It's not an instance of that, I believe. The bug in the "hoo boy" comment is that nothing keeps two descriptors from having the same extrainfo_digest, and so there's no guarantee that a descriptor sd will appear in desc_by_eid_map[sd->extrainfo_digest], since some other descriptor might appear there.
But this bug is different: there's an entry sd in desc_by_eid_map[x] such sd->extrainfo_digest != x, which implies that desc_by_eid_map is inconsistent. This could happen because of three clauses:
Adding someting to desc_by_eid_map incorrectly
Changing an extrainfo_digest entry after adding it to desc_by_eid_map
Memory corruption.
Investigating further...
Trac: Milestone: N/Ato Tor: 0.2.2.x-final Priority: normal to major
.... as far as I can tell, none of the first 2 possible causes (not "clauses," apparently I can't type today) is happening.

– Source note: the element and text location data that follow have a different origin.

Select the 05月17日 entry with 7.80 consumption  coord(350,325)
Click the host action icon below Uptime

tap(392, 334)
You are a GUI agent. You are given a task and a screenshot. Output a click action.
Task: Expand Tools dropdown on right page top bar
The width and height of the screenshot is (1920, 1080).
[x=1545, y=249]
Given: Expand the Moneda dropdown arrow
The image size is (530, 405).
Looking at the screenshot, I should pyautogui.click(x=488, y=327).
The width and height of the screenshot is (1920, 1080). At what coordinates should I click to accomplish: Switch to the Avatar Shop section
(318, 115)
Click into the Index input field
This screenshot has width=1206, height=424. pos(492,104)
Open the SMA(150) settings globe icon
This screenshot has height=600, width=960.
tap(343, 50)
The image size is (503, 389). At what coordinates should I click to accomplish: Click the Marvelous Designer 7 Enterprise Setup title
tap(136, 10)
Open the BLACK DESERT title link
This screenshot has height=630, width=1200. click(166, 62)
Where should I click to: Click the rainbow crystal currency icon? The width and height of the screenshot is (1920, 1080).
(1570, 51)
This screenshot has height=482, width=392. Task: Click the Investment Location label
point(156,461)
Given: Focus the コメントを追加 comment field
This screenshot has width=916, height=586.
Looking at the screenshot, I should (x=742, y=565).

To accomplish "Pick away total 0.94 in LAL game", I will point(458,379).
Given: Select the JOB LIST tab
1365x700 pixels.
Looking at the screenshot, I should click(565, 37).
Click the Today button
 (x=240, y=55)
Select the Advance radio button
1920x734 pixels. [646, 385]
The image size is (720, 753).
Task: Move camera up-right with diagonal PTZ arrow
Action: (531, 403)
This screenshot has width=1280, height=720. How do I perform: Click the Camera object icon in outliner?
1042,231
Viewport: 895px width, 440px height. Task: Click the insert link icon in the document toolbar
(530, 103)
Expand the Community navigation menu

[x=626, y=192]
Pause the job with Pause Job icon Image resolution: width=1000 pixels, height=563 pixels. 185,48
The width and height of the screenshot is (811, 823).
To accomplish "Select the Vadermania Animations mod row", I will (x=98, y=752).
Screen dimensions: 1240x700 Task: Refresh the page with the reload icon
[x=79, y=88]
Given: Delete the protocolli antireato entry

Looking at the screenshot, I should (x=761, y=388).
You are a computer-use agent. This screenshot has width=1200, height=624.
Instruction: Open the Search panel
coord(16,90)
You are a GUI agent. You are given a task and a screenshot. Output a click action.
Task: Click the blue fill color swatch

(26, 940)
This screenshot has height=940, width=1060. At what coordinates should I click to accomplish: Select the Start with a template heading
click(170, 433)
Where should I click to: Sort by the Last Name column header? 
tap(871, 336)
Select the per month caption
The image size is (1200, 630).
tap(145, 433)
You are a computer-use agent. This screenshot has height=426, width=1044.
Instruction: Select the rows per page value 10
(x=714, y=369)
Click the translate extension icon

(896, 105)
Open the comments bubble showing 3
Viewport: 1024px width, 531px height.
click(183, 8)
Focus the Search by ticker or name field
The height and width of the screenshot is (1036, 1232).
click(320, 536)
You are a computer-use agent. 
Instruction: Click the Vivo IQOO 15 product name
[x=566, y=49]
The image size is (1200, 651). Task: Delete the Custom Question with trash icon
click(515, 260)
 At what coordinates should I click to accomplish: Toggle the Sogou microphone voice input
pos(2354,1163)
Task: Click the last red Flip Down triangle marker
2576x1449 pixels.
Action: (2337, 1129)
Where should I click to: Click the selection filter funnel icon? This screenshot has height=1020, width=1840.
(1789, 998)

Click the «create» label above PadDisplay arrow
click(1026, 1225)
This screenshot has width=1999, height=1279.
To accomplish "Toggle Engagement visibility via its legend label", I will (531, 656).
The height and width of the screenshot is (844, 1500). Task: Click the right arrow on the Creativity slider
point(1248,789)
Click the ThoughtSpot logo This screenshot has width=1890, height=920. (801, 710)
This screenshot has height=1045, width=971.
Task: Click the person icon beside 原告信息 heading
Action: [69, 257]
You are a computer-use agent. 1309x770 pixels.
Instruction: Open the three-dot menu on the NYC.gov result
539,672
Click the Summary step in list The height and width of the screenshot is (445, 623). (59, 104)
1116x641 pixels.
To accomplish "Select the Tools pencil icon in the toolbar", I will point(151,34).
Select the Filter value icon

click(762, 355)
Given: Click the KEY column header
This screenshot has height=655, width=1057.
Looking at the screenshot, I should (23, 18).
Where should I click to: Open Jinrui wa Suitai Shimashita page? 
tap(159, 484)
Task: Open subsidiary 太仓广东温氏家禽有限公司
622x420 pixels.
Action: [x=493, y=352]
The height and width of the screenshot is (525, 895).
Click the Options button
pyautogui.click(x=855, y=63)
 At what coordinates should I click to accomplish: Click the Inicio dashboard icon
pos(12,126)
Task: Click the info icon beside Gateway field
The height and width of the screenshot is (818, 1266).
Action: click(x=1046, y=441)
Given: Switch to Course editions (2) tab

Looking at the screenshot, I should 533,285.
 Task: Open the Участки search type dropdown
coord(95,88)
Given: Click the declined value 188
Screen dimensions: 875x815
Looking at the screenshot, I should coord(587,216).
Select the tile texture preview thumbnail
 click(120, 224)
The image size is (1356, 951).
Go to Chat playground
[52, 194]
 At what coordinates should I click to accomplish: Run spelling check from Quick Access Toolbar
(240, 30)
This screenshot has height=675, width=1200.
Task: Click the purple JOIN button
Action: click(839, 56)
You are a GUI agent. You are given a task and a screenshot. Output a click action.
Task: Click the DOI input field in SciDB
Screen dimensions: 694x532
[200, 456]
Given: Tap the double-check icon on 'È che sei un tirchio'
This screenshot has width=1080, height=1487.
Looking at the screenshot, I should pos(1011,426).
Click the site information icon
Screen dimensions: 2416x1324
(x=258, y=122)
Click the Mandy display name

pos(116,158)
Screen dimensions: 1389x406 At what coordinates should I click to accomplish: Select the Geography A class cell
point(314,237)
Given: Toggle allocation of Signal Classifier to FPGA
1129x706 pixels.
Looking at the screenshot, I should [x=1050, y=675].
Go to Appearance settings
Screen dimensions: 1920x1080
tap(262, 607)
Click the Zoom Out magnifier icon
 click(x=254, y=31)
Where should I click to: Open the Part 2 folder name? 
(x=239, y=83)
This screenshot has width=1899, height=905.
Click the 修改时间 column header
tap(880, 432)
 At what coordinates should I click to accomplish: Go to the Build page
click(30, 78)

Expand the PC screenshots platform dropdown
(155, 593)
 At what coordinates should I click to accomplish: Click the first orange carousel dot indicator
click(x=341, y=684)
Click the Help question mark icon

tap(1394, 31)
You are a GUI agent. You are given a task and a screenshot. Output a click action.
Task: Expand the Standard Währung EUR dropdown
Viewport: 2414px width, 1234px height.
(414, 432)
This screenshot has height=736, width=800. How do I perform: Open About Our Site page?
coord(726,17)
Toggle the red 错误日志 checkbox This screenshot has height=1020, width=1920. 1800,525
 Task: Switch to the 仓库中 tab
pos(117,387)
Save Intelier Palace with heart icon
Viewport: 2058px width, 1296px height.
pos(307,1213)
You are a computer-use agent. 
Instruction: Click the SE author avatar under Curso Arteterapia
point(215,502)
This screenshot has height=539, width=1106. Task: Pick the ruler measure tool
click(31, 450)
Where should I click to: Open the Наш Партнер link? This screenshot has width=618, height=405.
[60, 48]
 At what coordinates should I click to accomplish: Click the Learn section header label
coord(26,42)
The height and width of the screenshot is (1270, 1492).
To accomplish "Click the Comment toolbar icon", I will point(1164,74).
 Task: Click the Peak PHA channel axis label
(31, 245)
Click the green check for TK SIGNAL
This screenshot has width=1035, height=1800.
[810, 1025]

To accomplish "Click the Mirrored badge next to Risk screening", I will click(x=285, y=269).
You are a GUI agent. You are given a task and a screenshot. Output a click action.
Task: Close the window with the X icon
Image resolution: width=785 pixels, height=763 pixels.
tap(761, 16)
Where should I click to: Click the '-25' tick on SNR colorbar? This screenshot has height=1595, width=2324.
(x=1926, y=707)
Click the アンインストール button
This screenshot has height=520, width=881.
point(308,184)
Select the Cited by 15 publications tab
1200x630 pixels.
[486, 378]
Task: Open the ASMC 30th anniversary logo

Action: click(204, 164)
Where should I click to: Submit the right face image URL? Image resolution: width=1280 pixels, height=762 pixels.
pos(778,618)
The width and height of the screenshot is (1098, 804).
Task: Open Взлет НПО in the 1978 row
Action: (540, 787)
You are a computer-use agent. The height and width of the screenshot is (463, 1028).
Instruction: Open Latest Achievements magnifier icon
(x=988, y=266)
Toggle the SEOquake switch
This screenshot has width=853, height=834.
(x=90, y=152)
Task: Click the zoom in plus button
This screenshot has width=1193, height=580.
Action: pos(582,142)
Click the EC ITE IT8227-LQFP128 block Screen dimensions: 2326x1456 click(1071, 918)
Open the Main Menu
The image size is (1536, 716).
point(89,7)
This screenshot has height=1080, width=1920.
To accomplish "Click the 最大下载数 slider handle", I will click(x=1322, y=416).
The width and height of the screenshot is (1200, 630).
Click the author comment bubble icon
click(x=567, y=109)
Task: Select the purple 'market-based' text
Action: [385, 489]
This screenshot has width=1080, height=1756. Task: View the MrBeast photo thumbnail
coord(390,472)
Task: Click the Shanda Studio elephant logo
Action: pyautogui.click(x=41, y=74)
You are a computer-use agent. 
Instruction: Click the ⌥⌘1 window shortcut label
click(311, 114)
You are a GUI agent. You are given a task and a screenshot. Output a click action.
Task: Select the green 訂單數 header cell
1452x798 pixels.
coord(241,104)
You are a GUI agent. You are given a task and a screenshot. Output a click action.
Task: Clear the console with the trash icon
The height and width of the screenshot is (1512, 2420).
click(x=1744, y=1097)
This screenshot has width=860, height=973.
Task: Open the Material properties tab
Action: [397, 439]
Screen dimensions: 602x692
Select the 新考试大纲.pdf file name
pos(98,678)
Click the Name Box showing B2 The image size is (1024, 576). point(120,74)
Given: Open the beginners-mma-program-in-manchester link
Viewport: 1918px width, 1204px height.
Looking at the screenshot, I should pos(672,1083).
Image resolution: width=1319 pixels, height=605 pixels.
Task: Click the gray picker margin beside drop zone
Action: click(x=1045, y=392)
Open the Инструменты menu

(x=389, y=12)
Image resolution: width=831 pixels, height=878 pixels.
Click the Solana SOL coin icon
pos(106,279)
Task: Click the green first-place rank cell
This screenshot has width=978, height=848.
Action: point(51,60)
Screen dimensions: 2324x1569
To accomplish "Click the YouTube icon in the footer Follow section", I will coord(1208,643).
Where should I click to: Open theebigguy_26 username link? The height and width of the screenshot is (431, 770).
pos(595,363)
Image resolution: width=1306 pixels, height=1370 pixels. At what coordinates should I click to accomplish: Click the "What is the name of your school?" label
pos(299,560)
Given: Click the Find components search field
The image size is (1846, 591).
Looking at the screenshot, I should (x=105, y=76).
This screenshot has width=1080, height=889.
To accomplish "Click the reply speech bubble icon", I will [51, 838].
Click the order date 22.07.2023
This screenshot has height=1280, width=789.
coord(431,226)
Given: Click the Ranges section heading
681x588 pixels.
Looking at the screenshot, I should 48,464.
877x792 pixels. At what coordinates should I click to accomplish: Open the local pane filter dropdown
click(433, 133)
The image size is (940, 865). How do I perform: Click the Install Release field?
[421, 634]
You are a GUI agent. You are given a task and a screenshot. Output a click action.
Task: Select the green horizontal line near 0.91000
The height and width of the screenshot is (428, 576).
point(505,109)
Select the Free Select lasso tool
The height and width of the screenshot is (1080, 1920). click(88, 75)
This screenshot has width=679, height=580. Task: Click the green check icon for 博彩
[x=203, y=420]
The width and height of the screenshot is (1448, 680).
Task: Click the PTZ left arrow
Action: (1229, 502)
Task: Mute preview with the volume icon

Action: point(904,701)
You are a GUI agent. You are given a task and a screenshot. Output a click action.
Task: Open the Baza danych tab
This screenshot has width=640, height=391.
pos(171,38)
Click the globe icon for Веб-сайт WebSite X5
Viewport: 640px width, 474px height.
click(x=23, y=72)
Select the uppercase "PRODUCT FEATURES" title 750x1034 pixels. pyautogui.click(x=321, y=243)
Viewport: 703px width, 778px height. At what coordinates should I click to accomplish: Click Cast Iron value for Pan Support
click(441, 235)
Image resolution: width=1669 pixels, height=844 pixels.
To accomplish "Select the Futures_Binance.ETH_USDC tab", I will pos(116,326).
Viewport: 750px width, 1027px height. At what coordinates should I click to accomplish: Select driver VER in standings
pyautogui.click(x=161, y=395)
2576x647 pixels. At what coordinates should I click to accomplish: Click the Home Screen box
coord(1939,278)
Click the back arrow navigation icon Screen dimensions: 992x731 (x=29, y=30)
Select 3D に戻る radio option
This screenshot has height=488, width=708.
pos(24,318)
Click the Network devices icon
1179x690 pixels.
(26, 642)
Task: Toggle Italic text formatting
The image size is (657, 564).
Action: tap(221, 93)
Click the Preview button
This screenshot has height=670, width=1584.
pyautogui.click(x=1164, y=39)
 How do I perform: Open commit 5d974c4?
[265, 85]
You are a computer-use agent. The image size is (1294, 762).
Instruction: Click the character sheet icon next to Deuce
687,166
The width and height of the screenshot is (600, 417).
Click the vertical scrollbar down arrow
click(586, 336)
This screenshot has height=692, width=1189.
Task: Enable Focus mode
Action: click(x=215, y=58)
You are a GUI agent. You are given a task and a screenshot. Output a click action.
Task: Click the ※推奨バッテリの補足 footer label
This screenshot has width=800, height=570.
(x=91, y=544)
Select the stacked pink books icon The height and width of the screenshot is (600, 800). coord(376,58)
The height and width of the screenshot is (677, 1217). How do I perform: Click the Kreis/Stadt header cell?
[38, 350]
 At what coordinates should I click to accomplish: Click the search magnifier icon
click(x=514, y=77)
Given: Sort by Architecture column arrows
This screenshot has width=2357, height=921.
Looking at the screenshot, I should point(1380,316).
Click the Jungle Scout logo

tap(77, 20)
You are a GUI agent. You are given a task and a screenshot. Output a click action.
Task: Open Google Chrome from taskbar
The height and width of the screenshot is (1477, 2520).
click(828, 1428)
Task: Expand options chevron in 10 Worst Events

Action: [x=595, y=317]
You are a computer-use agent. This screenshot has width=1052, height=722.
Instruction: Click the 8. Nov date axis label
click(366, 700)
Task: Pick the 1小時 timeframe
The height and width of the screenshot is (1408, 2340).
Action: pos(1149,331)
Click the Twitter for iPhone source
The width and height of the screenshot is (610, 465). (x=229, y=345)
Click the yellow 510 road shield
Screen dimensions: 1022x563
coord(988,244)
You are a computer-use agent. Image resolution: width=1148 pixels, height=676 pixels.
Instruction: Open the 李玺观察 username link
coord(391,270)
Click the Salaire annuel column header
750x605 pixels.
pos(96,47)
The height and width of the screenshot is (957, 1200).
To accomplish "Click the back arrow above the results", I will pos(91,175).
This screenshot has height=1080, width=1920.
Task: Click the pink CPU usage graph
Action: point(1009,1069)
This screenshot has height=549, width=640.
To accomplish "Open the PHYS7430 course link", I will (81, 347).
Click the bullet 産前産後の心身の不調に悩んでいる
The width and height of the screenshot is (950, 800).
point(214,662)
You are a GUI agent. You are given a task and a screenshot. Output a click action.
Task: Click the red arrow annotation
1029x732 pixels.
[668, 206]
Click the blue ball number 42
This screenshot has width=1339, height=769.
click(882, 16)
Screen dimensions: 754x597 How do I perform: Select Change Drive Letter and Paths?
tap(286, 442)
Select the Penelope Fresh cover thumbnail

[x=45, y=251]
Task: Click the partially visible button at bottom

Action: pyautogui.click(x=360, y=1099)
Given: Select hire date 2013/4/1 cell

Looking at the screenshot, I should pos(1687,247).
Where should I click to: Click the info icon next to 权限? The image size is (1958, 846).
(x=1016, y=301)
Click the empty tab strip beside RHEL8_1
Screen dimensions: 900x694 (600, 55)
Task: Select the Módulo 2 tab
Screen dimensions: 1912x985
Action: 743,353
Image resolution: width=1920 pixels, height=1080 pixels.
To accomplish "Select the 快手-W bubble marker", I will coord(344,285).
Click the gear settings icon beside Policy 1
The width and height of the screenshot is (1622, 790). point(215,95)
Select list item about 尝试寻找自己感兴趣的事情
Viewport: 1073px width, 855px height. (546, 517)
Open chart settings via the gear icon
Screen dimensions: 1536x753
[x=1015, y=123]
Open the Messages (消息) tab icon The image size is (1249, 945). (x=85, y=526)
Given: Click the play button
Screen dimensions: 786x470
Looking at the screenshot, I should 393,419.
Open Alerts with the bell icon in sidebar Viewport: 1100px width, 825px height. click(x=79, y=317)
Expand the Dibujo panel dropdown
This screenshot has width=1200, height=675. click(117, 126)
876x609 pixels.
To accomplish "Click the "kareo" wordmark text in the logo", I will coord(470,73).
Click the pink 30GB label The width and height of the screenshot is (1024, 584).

Revised possibilities seem to be:
Adding someting to desc_by_eid_map incorrectly -- except that everywhere we add to desc_by_eid_map, I believe we are doing it right.
Changing an extrainfo_digest entry after adding it to desc_by_eid_map -- except that nothing modifies an extrainfo_digest once it's set.
Freeing a descriptor without removing it from desc_by_eid_map, which poisons the whole routerinfo_t. This is likeliest to be happening with a routerinfo_t, since there's only two places that call signed_descriptor_free(), and they both look safe to me.
Generic corruption -- always conceivable, though if this is the cause here, it'll be hard to trace it down.
So the next step is to audit every routerinfo_free and make sure it's safe.
suspicious: routerlist_insert_old and signed_descriptor_from_routerinfo both free a routerinfo without guaranteeing that it's been removed from desc_by_eid_map. If either one can be called on a routerinfo_t that's already in the desc_by_eid_map without first removing it, that would account for this bug.
Hm, no. Every instance that calls signed_descriptor_from_routerinfo() seems to maintain desc_by_eid_map correctly, and everything that calls routerlist_insert_old seems to do so with a not-already-added descriptor. I'm hitting a wall here; will come back to look and think more later.
whabib -- if this ever happens again and you can get a stack trace, that would be great.
wanoskarnet reports that routerlist_replace() overwrites map's pointer to a new cache_info if ri_new->cache_info.extra_info_digest and ri_old->cache_info.extra_info_digest are the same.
Hm. We're talking about overwriting the desc_by_eid_map entry? I don't see how that can cause this bug. If both ri_new and ri_old have the same nonzero extra_info_digest, then:
First, we sdmap_set(rl->desc_by_eid_map, ri_new->cache_info.extra_info_digest, &ri_new->cache_info);
Next, if we decide to keep the old routerinfo, we make ri_old into an sd, and call sdmap_set(rl->desc_by_eid_map, sd->extra_info_digest, sd);. That makes the map entry point to sd, which shouldn't cause this particular assertion.
...or if we decide NOT to keep the old routerinfo, and the descriptors are different, we call sdmap_remove(rl->desc_by_eid_map, ri_old->cache_info.extra_info_digest);. This would make there be no entry for this particular extrainfo_digest, which also wouldn't cause this assertion AFAICT.
OTOH, if we decide not to keep the old routerinfo, and the descriptors are the same, they necessarily have the same extrainfo_digest, so there can't be a dangling pointer in the map.
Just for the record, I have not seen a recurrence of this bug in a real long time. We can close it, unless you guys are using it to track something else.